> [Trecho do documento]:

O caçador de artistas

O publicitário Renan Quevedo desbrava os rincões do país para descobrir as estrelas da arte popular do Brasil

Carol Scolforo Colaboração para Nossa agustavop/Getty Images/iStockphoto

O artesanato do Brasil é tão diverso quanto nosso povo. Em cada cantinho do país, artesãs e artesãos criam peças de todo tipo: de objetos de decoração a móveis e roupas. Quase sempre, usam como matéria prima recursos naturais próprios da região em que vivem, como madeira, barro, pedras ou couro.

Os brasileiros, porém, pouco conhecem sobre a arte popular de seus conterrâneos. Foi partindo dessa premissa que o publicitário Renan Quevedo se aventurou pelas cinco regiões do país para mapear o artesanato, buscar e divulgar histórias de artistas e ajudá-los a incrementar as vendas.

> [Trecho dos dados]:
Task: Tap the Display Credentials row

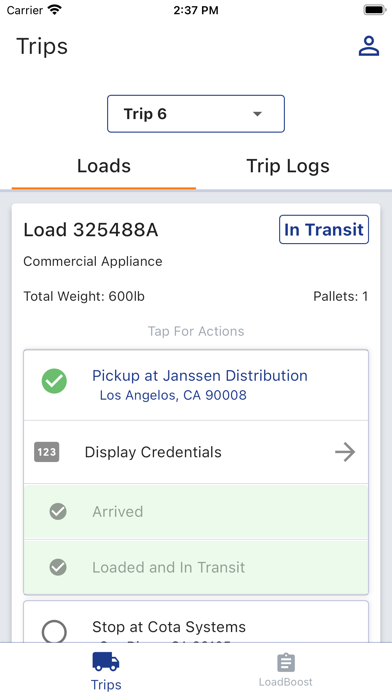Action: click(196, 452)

> [Questões]:
[a] Segundo o texto sobre o caçador de artistas, o que motivou Renan Quevedo a percorrer as cinco regiões do país? Responda em até três frases.
[b] Por favor, indique se cada afirmação concorda com o texto sobre o caçador de artistas, respondendo sim ou não e citando as palavras do texto que decidem: (i) Os artesãos quase sempre usam recursos naturais da região onde vivem. (ii) Renan Quevedo é fotógrafo. (iii) Renan Quevedo percorreu apenas uma região do país.
[c] De acordo com o texto sobre o caçador de artistas, que peças os artesãos criam?

> [Respostas do exercício]:
[a] Ele partiu da premissa de que os brasileiros pouco conhecem sobre a arte popular de seus conterrâneos. Por isso, percorreu as cinco regiões para mapear o artesanato, buscar e divulgar histórias de artistas e ajudá-los a incrementar as vendas.

[b]
(i) Sim: "Quase sempre, usam como matéria prima recursos naturais próprios da região em que vivem"
(ii) Não: "O publicitário Renan Quevedo"
(iii) Não: "se aventurou pelas cinco regiões do país"

[c] Peças de todo tipo, de objetos de decoração a móveis e roupas.